At first blush, it doesn’t appear like much. For $200 a month, it is intended to teach anyone with a mastery of high school math the kind of basic programming skills needed to qualify for an entry-level position at AT&T as a data analyst, iOS applications designer or the like.
Yet this most basic of efforts may offer more than simply adding an online twist to vocational training. It may finally offer a reasonable shot at harnessing the web to provide effective schooling to the many young Americans for whom college has become a distant, unaffordable dream.
Intriguingly, it suggests that the best route to democratizing higher education may require taking it out of college.
“We are trying to widen the pipeline,” said Charlene Lake, an AT&T spokeswoman. “This is designed by business for the specific skills that are needed in business.”
Mr.
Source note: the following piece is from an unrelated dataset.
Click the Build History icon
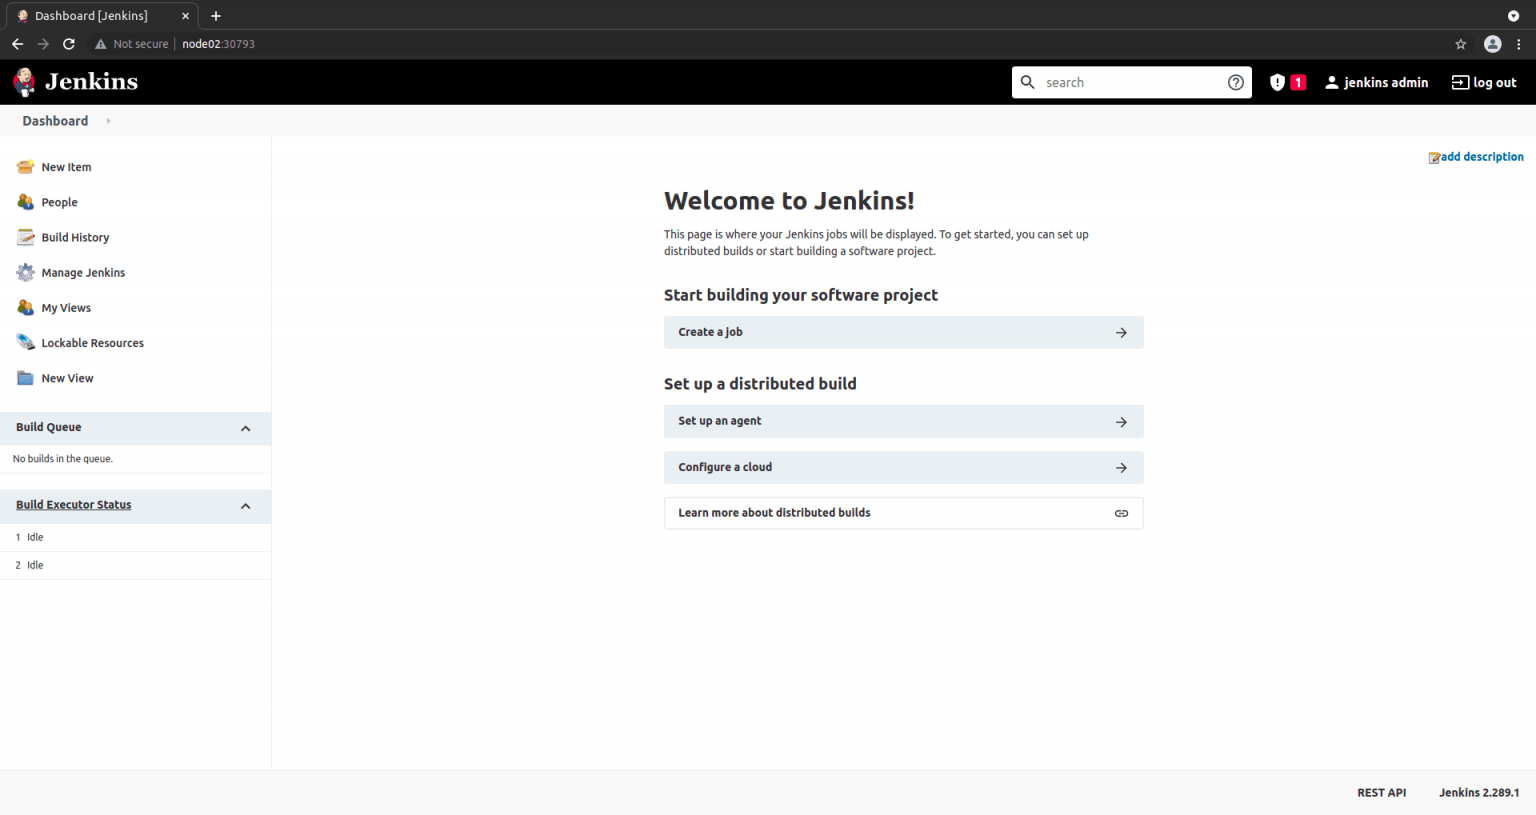This screenshot has width=1536, height=815. click(25, 237)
Thrun sounded more ambitious about the ultimate goal: “It is like a university,” he told me, “built by industry.”
American higher education is definitely in need of some disruption. Once the leader in educational attainment, the United States has been overtaken by a growing number of its peers.
Despite the promise of a higher wage, only about half of high school graduates from low-income families enrolled in college in 2012 — compared with 80 percent of high-income graduates. Worse, only a small share of them manage to finish.
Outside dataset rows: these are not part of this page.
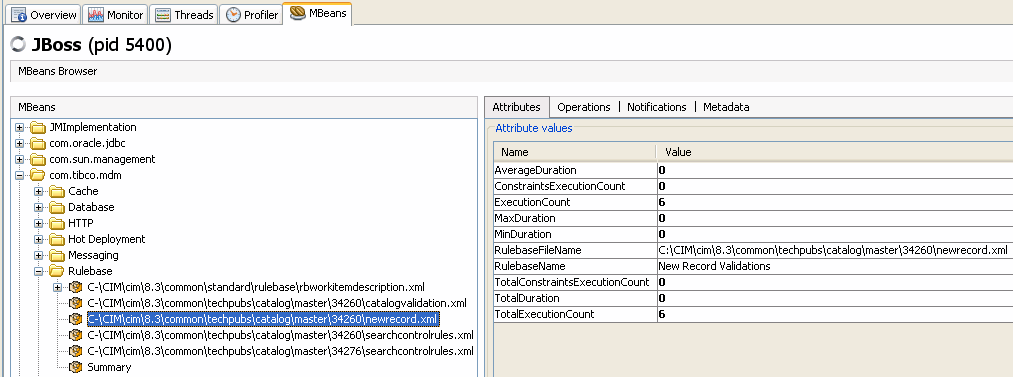Collapse the Rulebase folder
The height and width of the screenshot is (377, 1013).
[x=39, y=271]
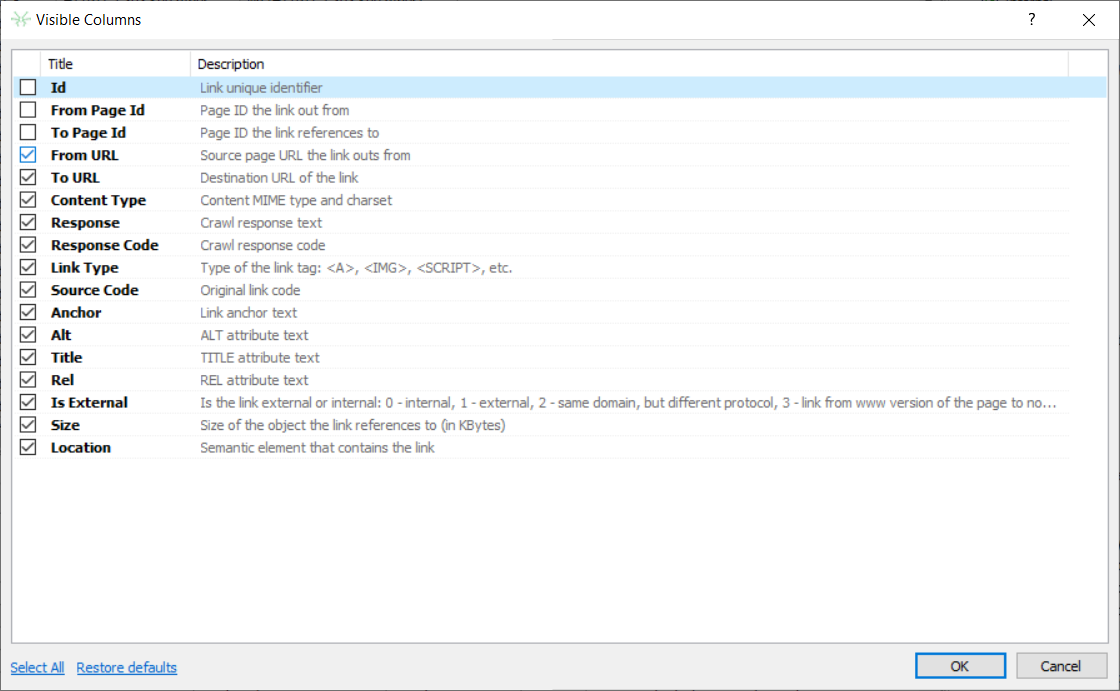Click the help question mark icon
The height and width of the screenshot is (691, 1120).
click(1031, 20)
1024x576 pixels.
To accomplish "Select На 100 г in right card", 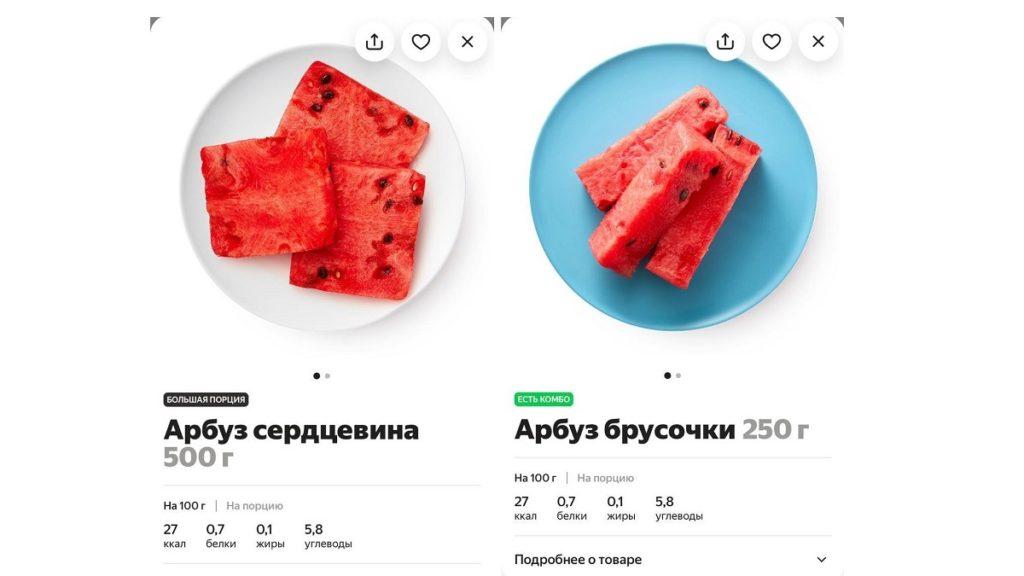I will coord(535,478).
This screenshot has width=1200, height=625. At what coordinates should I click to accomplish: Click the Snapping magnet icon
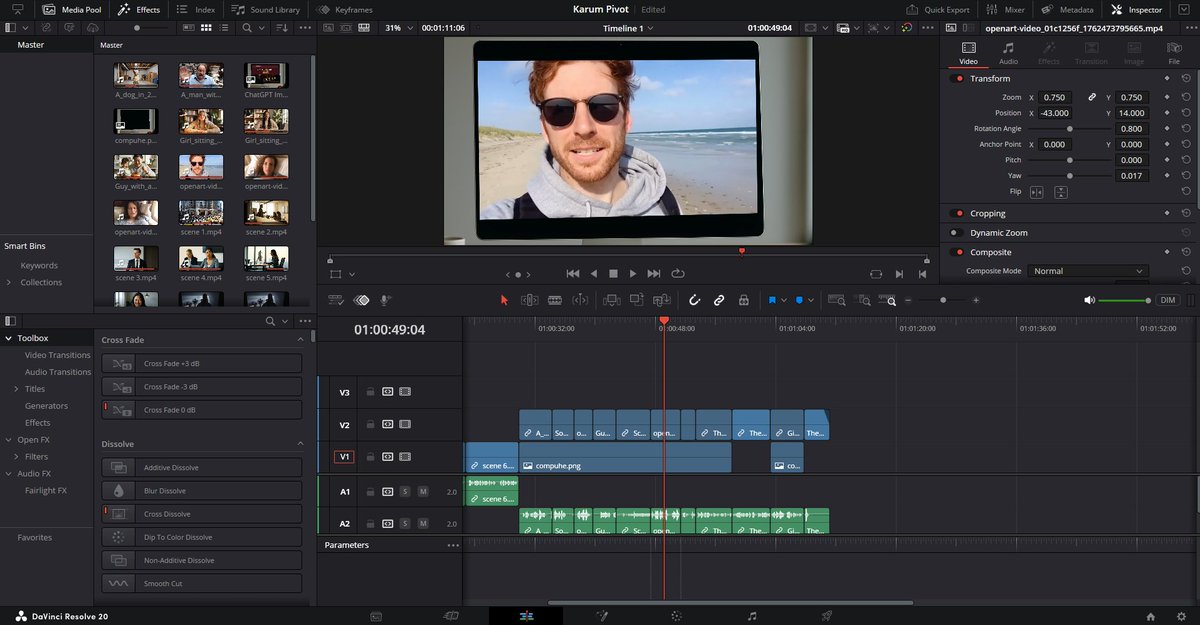(x=695, y=300)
According to research by Martha J. Bailey and Susan M. Dynarski of the University of Michigan, the college graduation rate of Americans from affluent families rose from less than 40 percent for those born in the early 1960s to nearly 55 percent for those born around 1980. For students from the bottom quarter of the income distribution, it inched up to 9 percent from 5 percent.
With tuition rising around the country and states cutting the budgets of their public university systems, many disadvantaged students are left at the mercy of unscrupulous degree mills that promise good jobs on graduation but often discharge young adults with only limited employment prospects and a crushing burden of debt.
Scholars have proposed several strategies to improve the job prospects of disadvantaged students. In a proposal to be released this week by the Brookings Institution’s Hamilton Project, Harry J. Holzer of Georgetown University urges states to provide incentives to universities to steer students toward higher-wage occupations, including tying college funding formulas to the wages of graduates five years after graduation.
It is easy to oversell technology’s ability to close some of these gaps. When they were introduced a few years ago, the Massive Open Online Courses, or MOOCs, offered by the likes of Udacity, Coursera or edX, the joint venture between Harvard and the Massachusetts Institute of Technology, were promoted as the best way to close the opportunity gap.
But putting traditional college courses online may do little to close the gap. Instead, the evidence so far suggests that online education may do better in giving low-income students a leg up if it is directly tied to work. And companies, rather than colleges, may be best suited to shape the curriculum.
Researchers at the University of Pennsylvania, for instance, found that most students lost interest in its MOOCs within two weeks and, in general, fewer than 10 percent completed the course.
Moreover, those engaging with online education mostly have not been the young people who might benefit most from the free coursework. “The people who have taken up these opportunities are not the needy of the world,” said Fiona M. Hollands of Columbia University’s Teachers College. “They are not democratizing education. They are making courses widely available, but the wrong crowd is showing up.”